While January offers the perfect opportunity for post-holiday detoxing, it’s also the ideal time to look ahead and start planning those vacations that will motivate you through the dreary dregs of winter.
All travel should broaden the mind, but the best experiences are undoubtedly those that take place with a glass in hand. If you’ve already checked off the world’s premier wine destinations, firstly: congratulations! But now it’s time to consider the appellations, regions, and even nations that you may have passed by.

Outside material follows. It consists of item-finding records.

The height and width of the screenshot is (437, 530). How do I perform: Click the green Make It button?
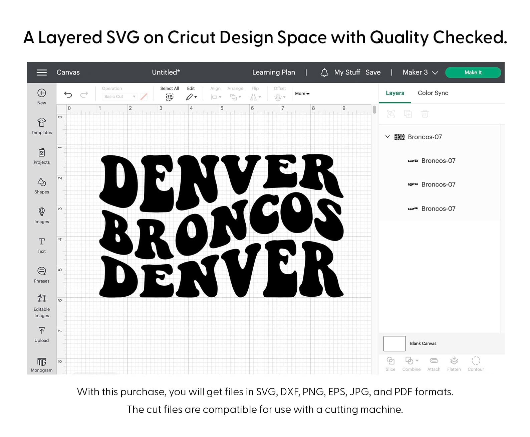pos(473,72)
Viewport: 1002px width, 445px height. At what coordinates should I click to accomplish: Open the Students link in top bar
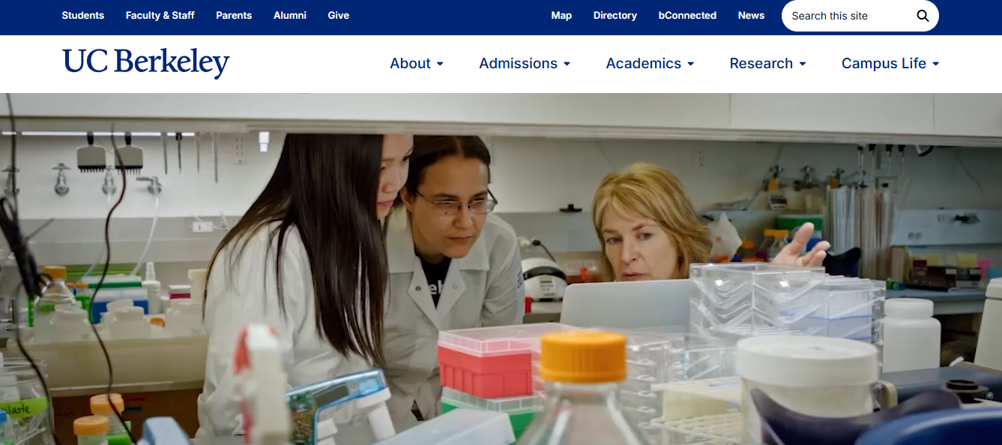82,16
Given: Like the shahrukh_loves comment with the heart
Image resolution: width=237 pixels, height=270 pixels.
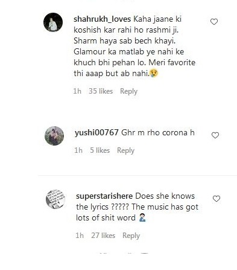Looking at the screenshot, I should (214, 22).
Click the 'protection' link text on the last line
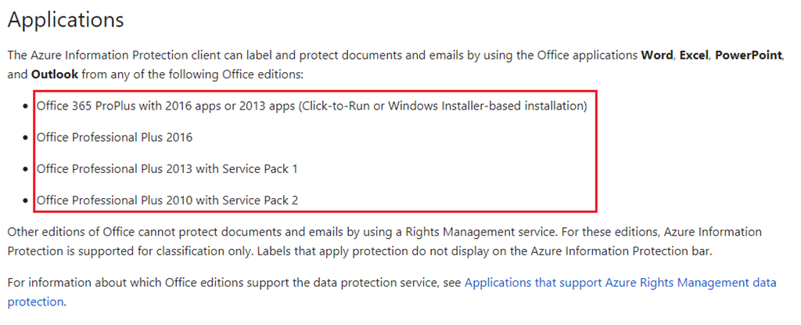Screen dimensions: 801x325 point(35,302)
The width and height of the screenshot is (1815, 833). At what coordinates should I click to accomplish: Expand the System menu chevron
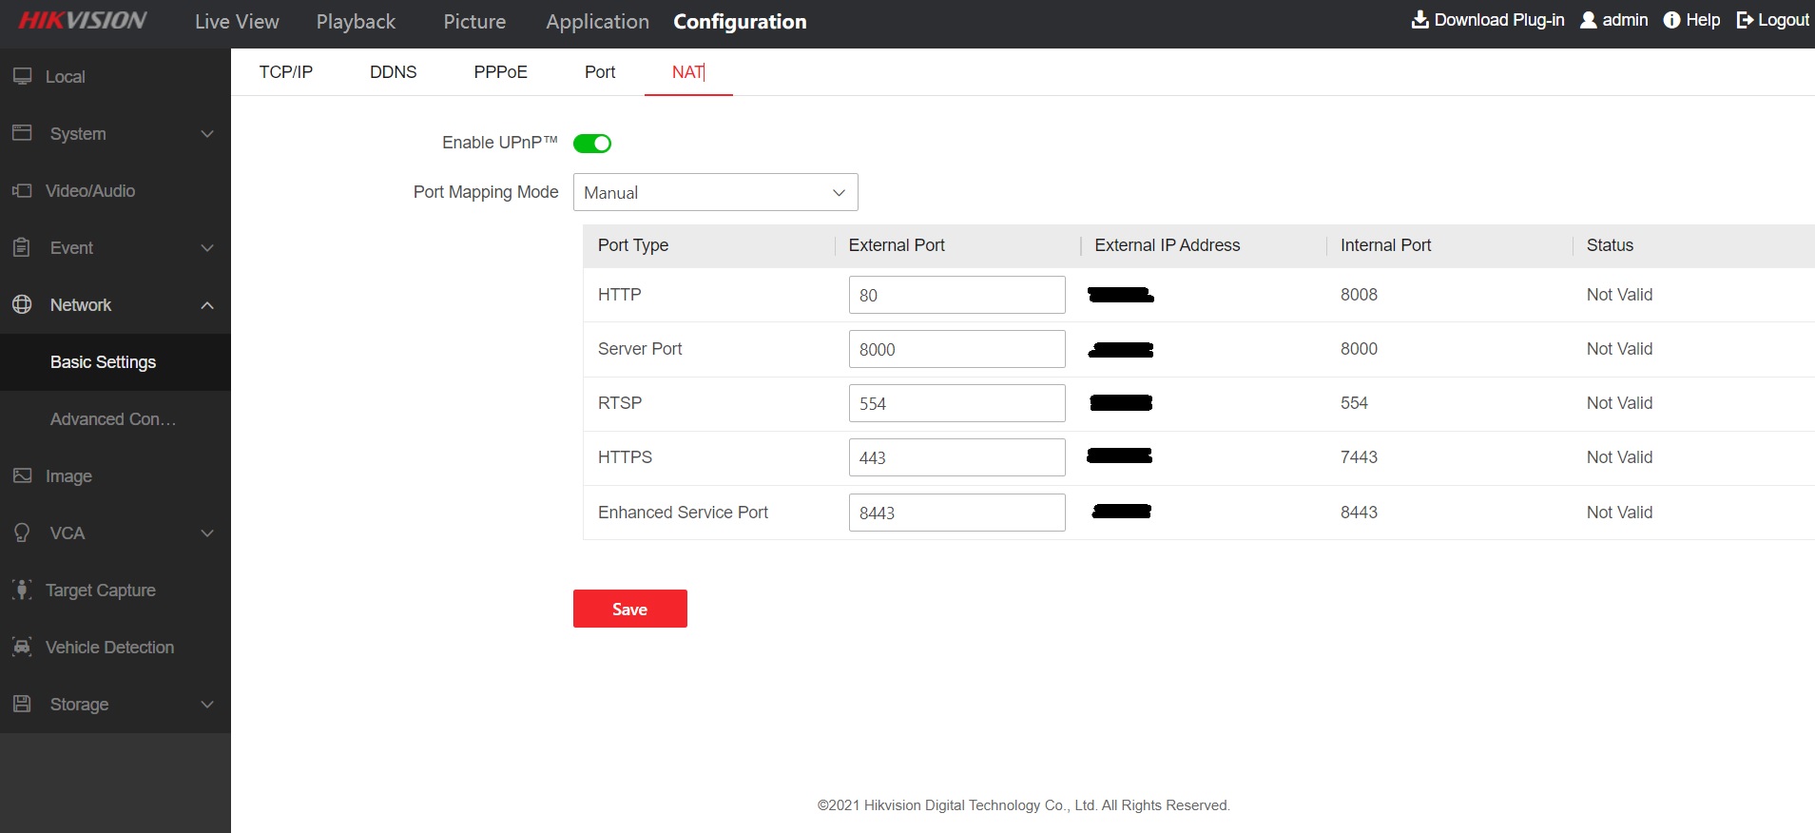click(207, 134)
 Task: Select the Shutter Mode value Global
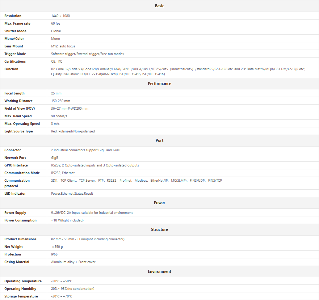pyautogui.click(x=56, y=31)
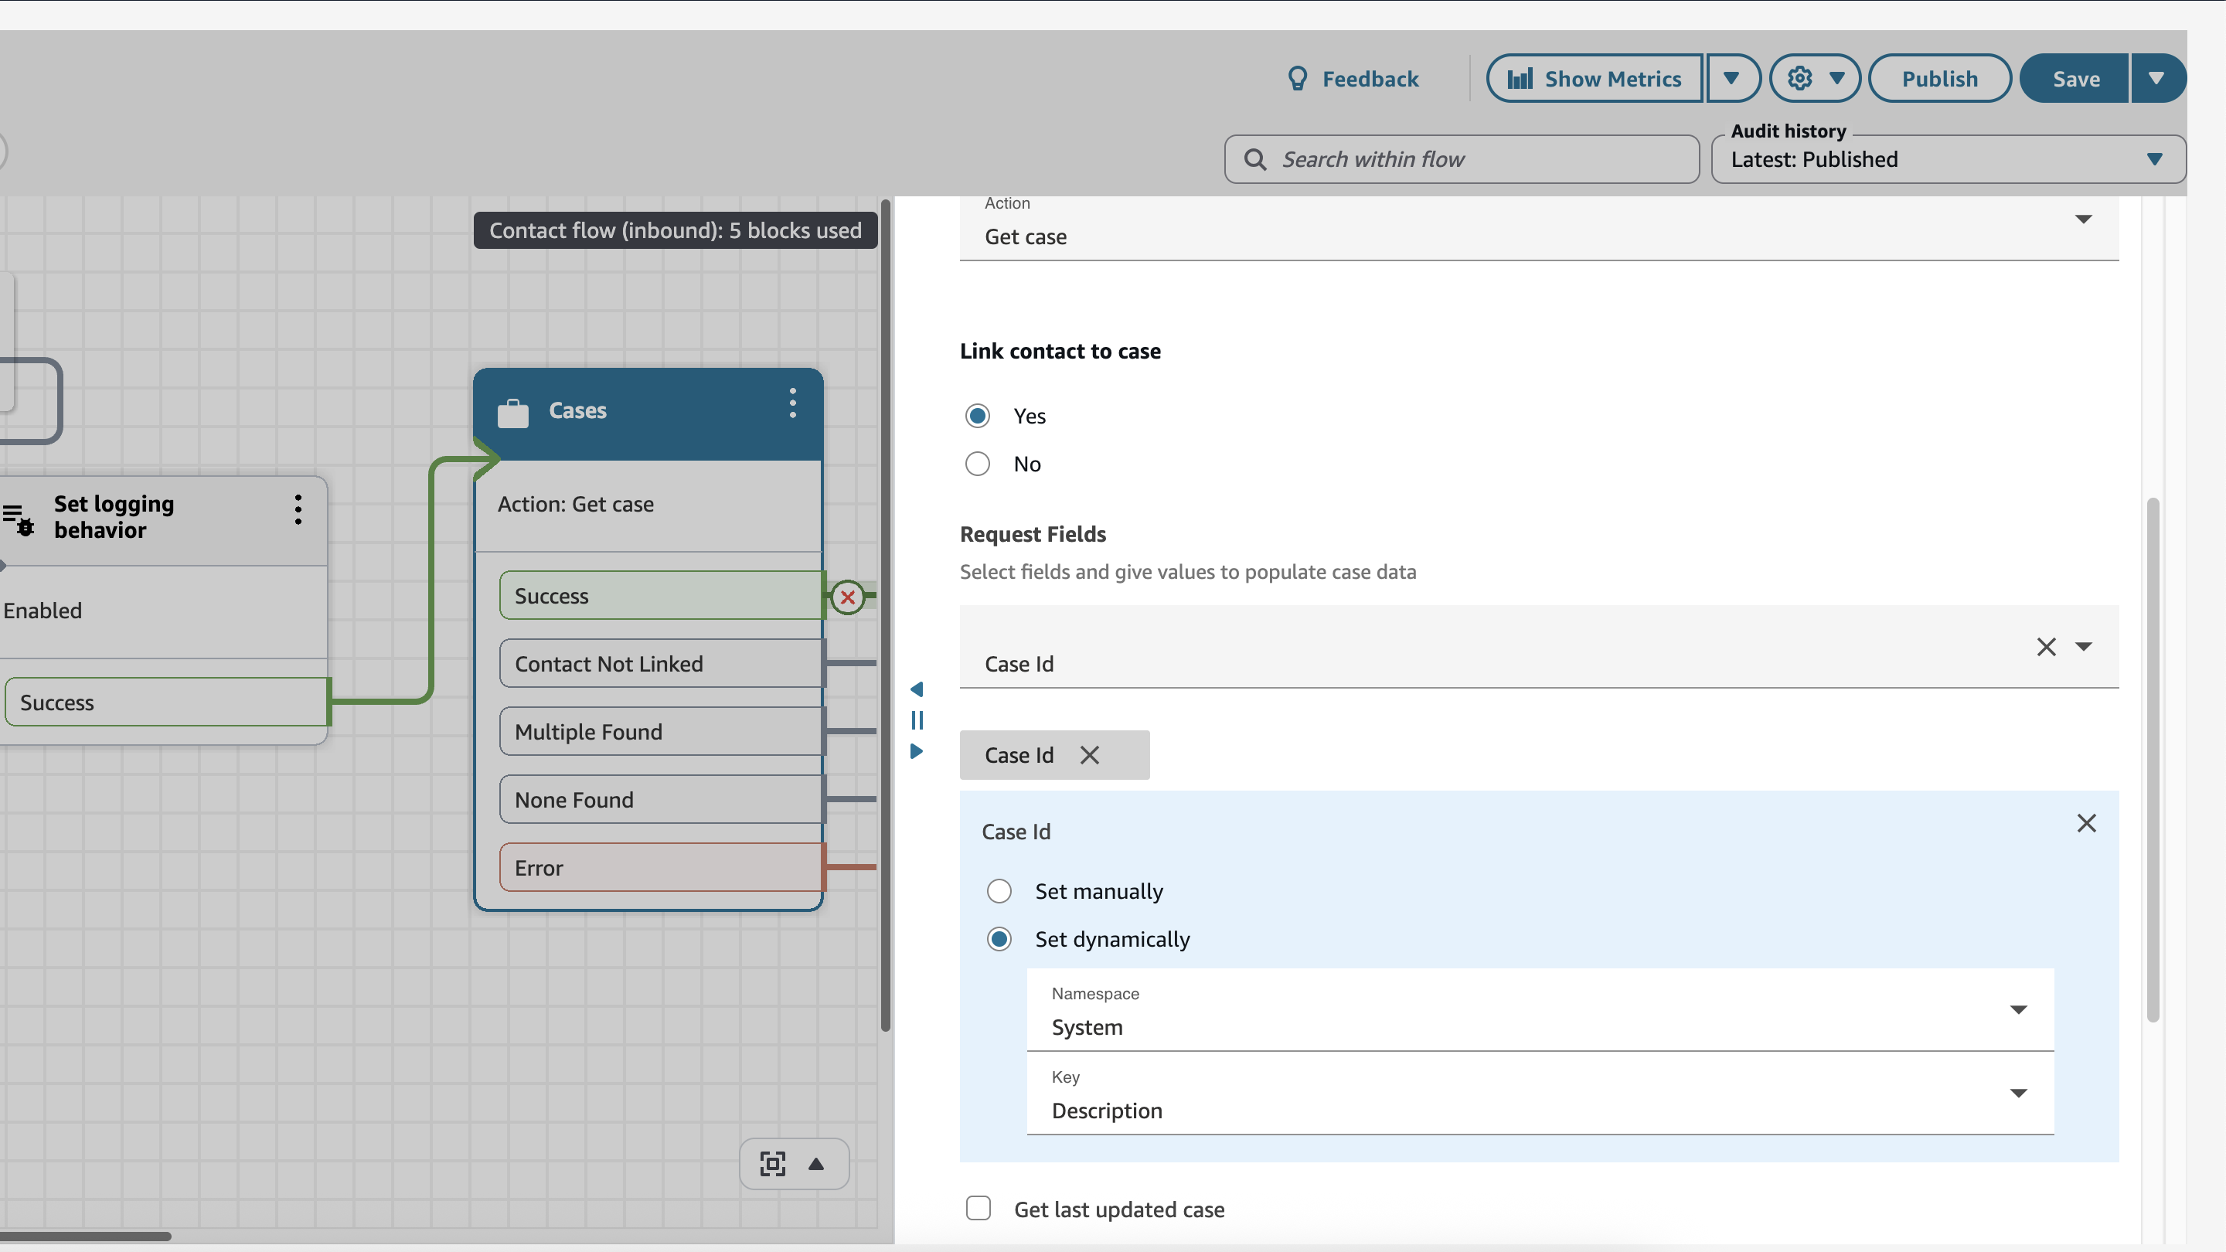The width and height of the screenshot is (2226, 1252).
Task: Click the Show Metrics chart icon
Action: tap(1522, 78)
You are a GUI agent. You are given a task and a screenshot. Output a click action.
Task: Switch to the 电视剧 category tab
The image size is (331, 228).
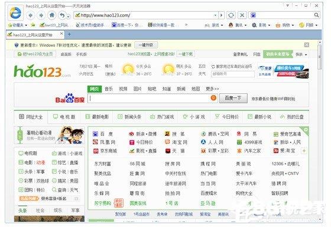(64, 117)
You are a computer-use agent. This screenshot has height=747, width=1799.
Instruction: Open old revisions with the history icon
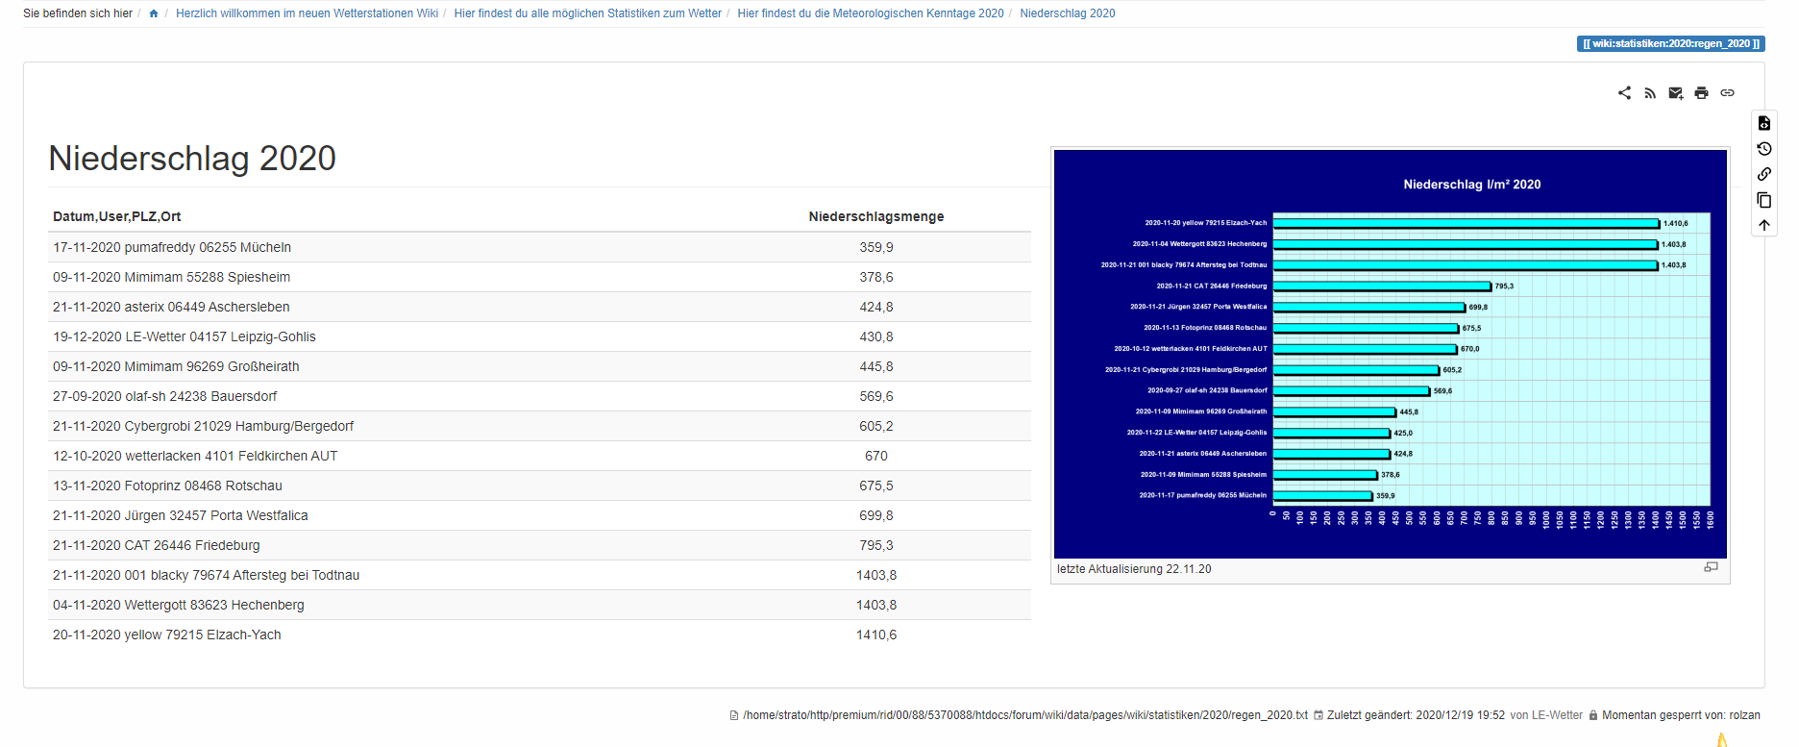(x=1764, y=149)
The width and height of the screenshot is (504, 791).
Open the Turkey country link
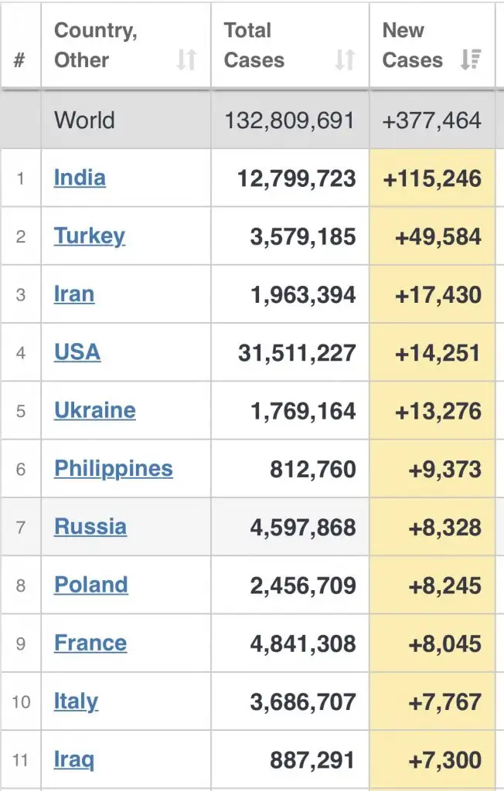(90, 236)
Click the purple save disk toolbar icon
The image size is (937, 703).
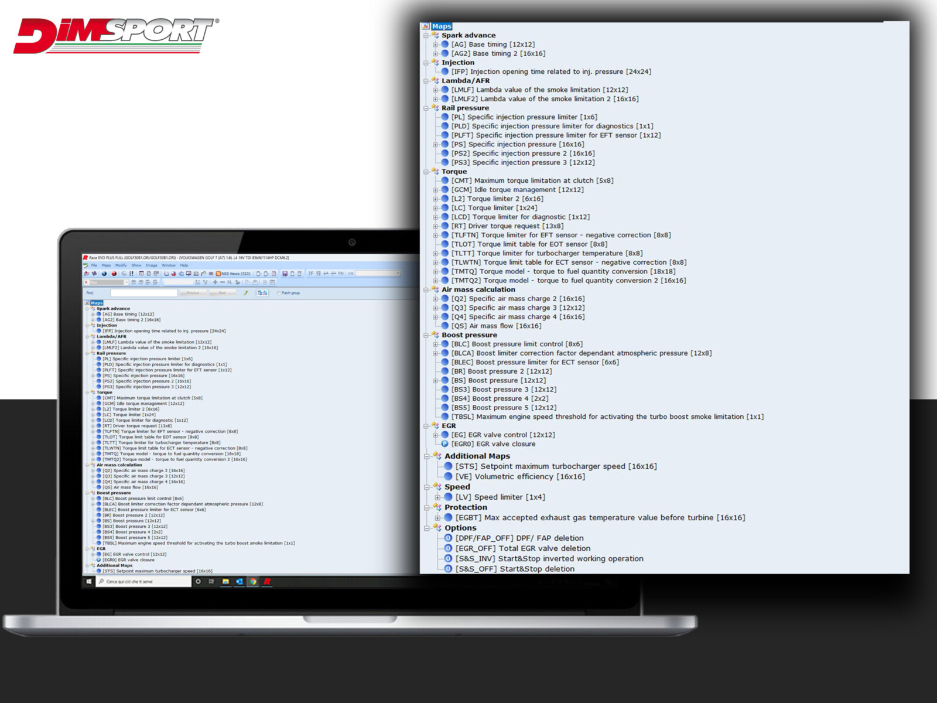pos(285,274)
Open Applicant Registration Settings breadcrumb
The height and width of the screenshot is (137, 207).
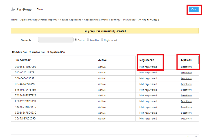click(x=102, y=20)
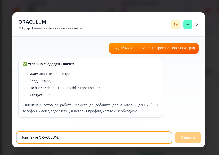The width and height of the screenshot is (219, 155).
Task: Click the AI Рутер subtitle text
Action: click(49, 28)
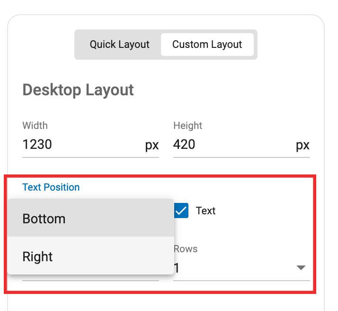
Task: Choose Right from Text Position list
Action: click(90, 256)
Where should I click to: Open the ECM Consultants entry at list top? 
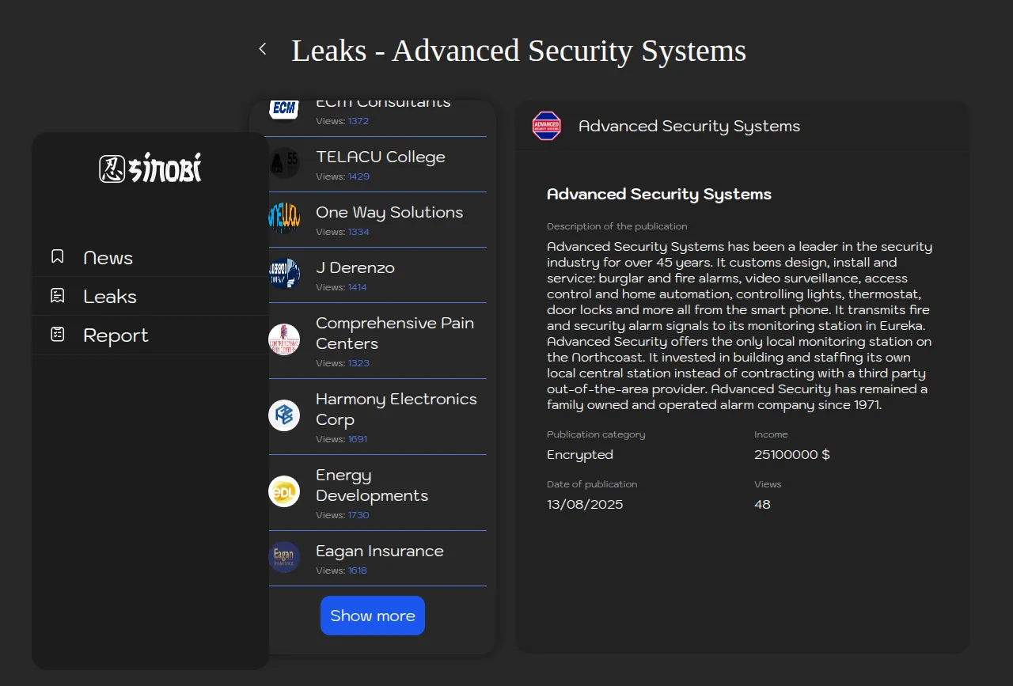tap(383, 107)
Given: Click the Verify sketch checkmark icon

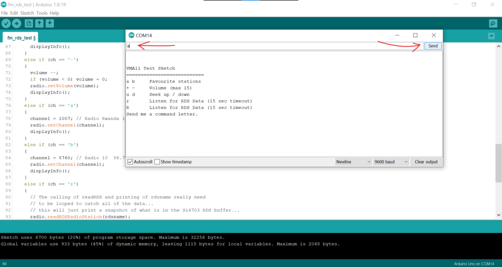Looking at the screenshot, I should [6, 24].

Whether you’re able to visit just one or all 10, here are the wine travel destinations that should be on your radar this year.
10. Vienna, Austria
Austria’s capital boasts stunning baroque architecture and is a hub of music, art, and coffee culture. A lesser known but equally enticing reason to visit is that Vienna is the only world capital that produces significant quantities of wine. By significant, we’re talking over 1,700 acres of vineyards planted within the city limits — 85 percent of which are dedicated to white varieties such as Riesling, Sauvignon Blanc, and Grüner Veltliner.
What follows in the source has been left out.